[[ Information given, beginning ]]
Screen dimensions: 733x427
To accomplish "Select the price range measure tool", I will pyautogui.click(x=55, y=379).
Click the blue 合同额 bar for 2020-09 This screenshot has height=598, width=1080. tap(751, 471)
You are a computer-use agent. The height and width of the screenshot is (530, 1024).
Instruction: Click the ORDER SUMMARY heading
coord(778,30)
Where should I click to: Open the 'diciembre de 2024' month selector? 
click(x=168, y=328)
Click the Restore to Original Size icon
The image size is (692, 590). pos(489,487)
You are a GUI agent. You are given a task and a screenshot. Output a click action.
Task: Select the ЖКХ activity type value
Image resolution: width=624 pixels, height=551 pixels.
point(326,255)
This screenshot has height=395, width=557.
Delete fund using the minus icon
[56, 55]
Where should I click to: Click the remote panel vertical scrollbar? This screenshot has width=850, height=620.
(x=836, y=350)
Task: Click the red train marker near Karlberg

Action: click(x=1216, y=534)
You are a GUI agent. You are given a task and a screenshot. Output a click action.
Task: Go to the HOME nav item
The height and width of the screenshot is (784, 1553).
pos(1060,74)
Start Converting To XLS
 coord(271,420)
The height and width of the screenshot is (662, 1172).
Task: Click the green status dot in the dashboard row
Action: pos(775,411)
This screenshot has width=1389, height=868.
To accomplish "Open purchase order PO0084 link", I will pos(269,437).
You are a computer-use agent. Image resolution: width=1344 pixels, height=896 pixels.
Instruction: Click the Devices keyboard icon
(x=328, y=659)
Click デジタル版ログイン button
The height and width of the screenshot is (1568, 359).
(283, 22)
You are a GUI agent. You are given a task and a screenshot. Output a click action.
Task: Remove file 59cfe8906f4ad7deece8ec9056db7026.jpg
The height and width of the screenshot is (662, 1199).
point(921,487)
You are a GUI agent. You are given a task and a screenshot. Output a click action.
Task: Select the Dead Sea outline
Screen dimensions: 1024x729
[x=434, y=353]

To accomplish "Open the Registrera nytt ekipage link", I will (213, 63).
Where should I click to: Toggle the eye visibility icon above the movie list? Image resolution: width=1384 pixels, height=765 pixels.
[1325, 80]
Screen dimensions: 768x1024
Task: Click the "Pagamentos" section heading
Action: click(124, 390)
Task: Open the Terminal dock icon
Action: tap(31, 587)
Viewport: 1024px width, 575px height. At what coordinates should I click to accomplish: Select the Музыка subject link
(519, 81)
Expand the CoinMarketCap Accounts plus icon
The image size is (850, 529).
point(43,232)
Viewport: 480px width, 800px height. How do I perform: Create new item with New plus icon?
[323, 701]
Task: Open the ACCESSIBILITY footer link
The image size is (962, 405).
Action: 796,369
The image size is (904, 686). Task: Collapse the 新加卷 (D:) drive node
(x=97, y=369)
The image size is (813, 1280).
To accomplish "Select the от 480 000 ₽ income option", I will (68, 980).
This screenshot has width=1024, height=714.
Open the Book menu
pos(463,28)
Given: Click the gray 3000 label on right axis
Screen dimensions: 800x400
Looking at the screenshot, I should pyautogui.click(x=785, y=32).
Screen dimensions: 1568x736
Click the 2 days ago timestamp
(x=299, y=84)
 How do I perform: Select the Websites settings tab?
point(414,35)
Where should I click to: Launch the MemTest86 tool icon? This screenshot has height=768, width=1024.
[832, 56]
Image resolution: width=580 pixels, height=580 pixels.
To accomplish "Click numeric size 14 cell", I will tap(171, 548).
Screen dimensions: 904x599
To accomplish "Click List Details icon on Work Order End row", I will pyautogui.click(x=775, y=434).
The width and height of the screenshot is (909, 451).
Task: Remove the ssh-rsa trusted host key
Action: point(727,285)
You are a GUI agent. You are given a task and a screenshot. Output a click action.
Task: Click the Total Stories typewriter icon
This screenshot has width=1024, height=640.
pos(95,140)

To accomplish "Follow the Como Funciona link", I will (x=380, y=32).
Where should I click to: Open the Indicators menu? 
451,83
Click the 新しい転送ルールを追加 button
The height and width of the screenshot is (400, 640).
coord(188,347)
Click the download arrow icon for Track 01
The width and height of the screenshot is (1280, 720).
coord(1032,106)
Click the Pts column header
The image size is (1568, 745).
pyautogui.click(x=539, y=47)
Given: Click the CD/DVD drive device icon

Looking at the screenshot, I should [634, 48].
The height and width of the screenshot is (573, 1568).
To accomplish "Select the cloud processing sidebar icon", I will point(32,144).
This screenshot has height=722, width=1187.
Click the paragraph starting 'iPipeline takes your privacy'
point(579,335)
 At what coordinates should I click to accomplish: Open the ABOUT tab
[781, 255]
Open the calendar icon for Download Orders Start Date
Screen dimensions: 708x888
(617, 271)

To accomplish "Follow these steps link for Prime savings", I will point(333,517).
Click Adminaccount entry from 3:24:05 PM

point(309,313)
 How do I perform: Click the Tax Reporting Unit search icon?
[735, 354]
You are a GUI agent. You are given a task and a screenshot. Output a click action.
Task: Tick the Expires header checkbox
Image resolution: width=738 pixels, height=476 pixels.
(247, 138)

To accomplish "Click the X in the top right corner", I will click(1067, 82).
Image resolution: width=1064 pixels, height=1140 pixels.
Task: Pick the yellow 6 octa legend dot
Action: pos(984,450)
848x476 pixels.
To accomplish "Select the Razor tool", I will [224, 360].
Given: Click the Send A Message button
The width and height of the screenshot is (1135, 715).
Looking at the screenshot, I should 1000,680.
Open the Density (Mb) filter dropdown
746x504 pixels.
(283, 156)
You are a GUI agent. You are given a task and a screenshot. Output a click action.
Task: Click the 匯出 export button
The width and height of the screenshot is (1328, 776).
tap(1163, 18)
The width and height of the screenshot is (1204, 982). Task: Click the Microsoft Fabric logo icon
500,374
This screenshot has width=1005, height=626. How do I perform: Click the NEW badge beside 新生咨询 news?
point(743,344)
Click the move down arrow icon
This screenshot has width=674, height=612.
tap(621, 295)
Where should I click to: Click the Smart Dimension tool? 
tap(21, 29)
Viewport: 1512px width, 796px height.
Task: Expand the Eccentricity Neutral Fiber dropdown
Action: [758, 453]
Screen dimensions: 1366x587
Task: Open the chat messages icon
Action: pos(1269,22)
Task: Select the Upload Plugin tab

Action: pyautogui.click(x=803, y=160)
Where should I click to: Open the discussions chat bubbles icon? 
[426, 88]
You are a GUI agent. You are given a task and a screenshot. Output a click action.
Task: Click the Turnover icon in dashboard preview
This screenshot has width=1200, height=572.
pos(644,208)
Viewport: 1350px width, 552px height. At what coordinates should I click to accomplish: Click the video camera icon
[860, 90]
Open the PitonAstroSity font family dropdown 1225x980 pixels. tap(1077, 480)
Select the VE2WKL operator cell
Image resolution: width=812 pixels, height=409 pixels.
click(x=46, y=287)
[[ Information given, end ]]
- _Activity_: For the entries above, say how many lines contain the word "cell", giving the number alone.

- _Exercise response_: 2